Extrait à lire:
Allocations familiales : aux familles aisées de payer
Les allocations familiales, qui sont actuellement versées à l’ensemble des familles accueillant au moins deux enfants, et cela quel que soit leur niveau de revenus, seront prochainement divisées par deux pour les foyers les plus aisés, si le gouvernement choisit de suivre les préconisations du socialiste Gérard Bapt, le rapporteur du budget de la Sécurité sociale à l’Assemblée nationale. Cette alternative à la fiscalisation des Allocation familiales, qui avait déclenché une levée de bouclier dans les rangs de l’opposition et au sein-même de la majorité, sera-t-elle du goût de tout le monde ? Rien n’est moins sûr…
En temps de crise, les allocations familiales qui, universelles et vieilles de 80 ans, sont versées sans condition de ressources à l’ensemble des familles françaises accueillant deux enfants ou plus, perdent leur dimension sacrée pour certains. Et notamment pour le rapporteur du budget de la Sécurité sociale à l’Assemblée nationale, le député socialiste de la Haute-Garonne, Gérard Bapt, qui a de préconisé de diviser par deux les allocations familiales des foyers aisés, lors d’un entretien publié ce mardi 19 mars dans le journal Les Echos. Une alternative à la fiscalisation, esquissée un mois plus tôt par le président de la Cour des comptes, Didier Migaud, qui intervient dans le cadre d’économies sur les prestations familiales, mais qui ne fait pas, et ce n’est pas une surprise, l’unanimité dans la classe politique.
Que propose exactement le député de la Haute-Garonne ? « Nous proposons de fixer ce plafond au niveau de celui de l’allocation de base de la prestation d’accueil du jeune enfant. Soit environ 53 000 euros par an pour un couple avec deux enfants, et un peu plus de 61 000 euros pour une famille avec trois enfants », détaille-t-il aux Echos, avant d’avancer un argument de poids : « cela permettrait d’économiser un milliard d’euros ».
Un milliard d’euros d’économies, c’est un pas de plus vers l’équilibre budgétaire, ce nouveau messie qui sauvera la France de la crise de la dette et que le gouvernement appelle de ses vœux pieux. Un milliard qui pourrait même se transformer en deux milliards d’euros d’économies si, comme le veut Gérard Bapt, on supprime « le complément mode de garde, qui prend en charge la garde d’enfants à domicile ou chez une assistante maternelle, pour les ménages qui dépassent ces plafonds de ressources ».

Matériel rassemblé:
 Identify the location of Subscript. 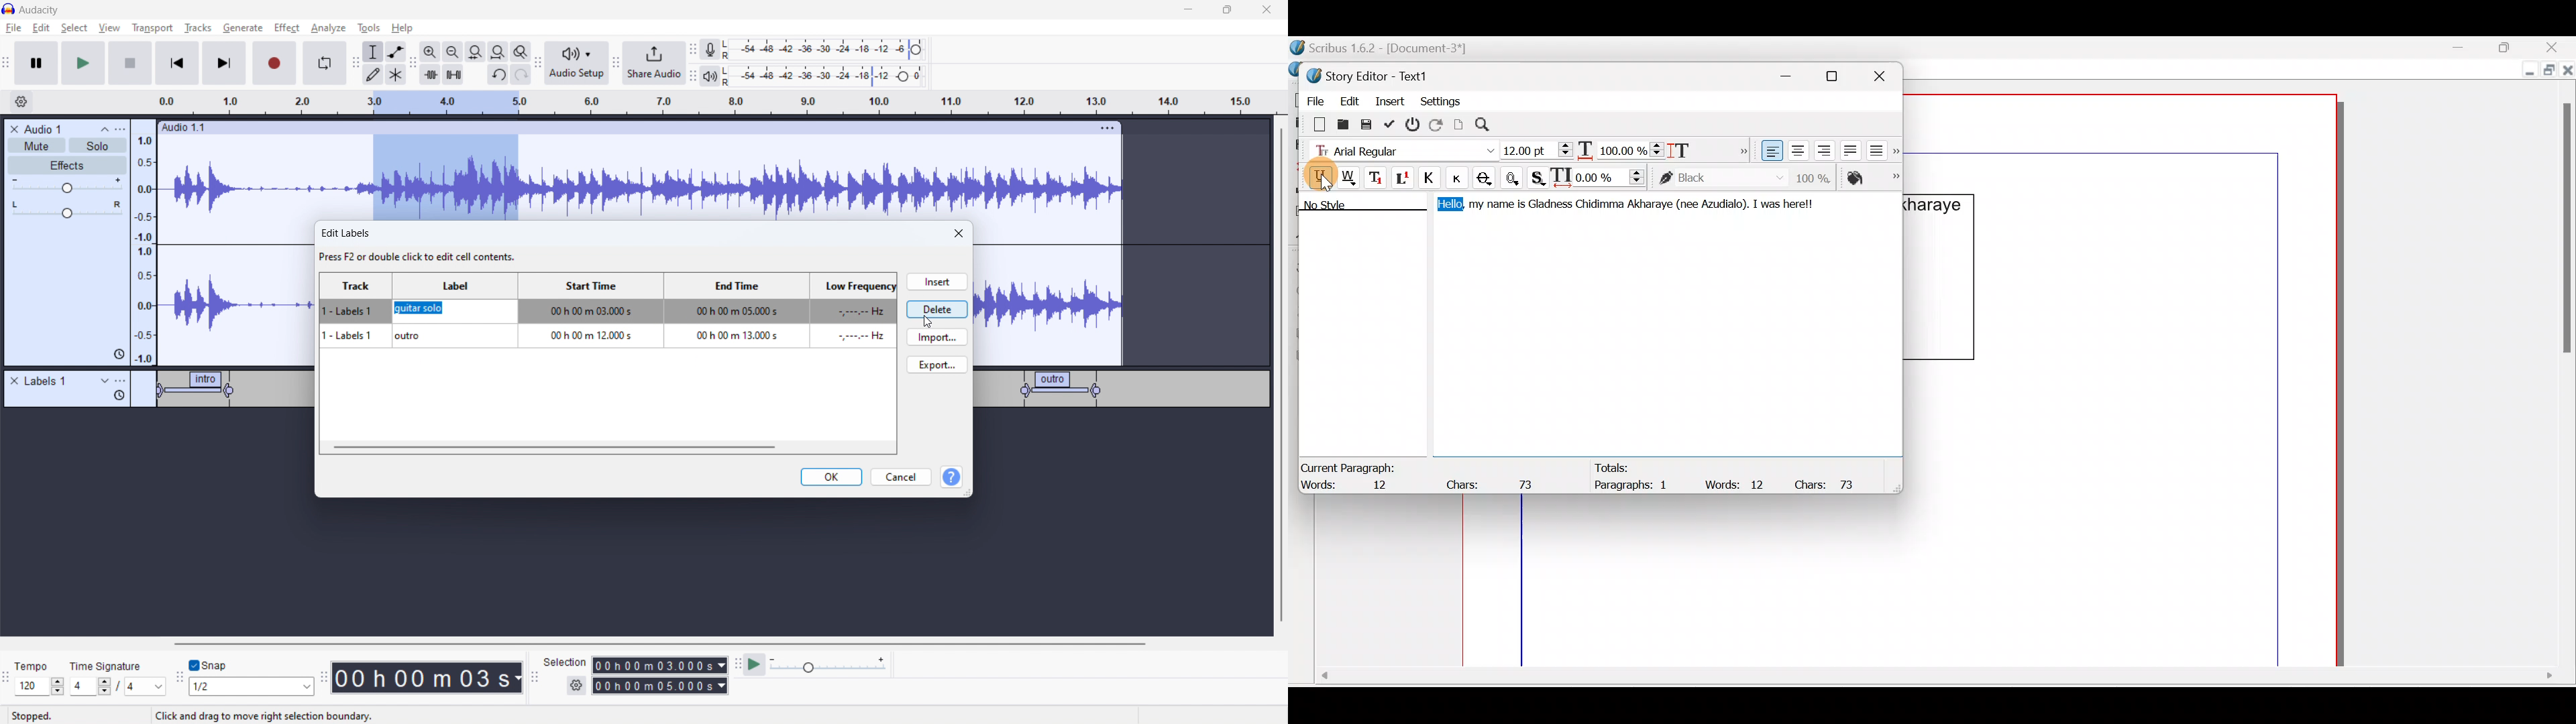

Consignes de l'exercice:
Pour chacune des affirmations suivantes, dites si elle concorde avec l'extrait sur les allocations familiales, en répondant par oui ou non et en citant les mots décisifs de l'extrait.
1. Les allocations familiales sont actuellement versées aux familles d'au moins deux enfants, quel que soit leur revenu.
2. Gérard Bapt a présenté sa proposition dans un entretien publié par le journal Le Monde.
3. Selon Gérard Bapt, le plafond serait d'environ 53 000 euros par an pour un couple avec trois enfants.
Ce matériel est indépendant de l'extrait sur les allocations familiales.

Solution proposée:
1. Oui : « versées à l’ensemble des familles accueillant au moins deux enfants, et cela quel que soit leur niveau de revenus ».
2. Non : « lors d’un entretien publié ce mardi 19 mars dans le journal Les Echos ».
3. Non : « un peu plus de 61 000 euros pour une famille avec trois enfants ».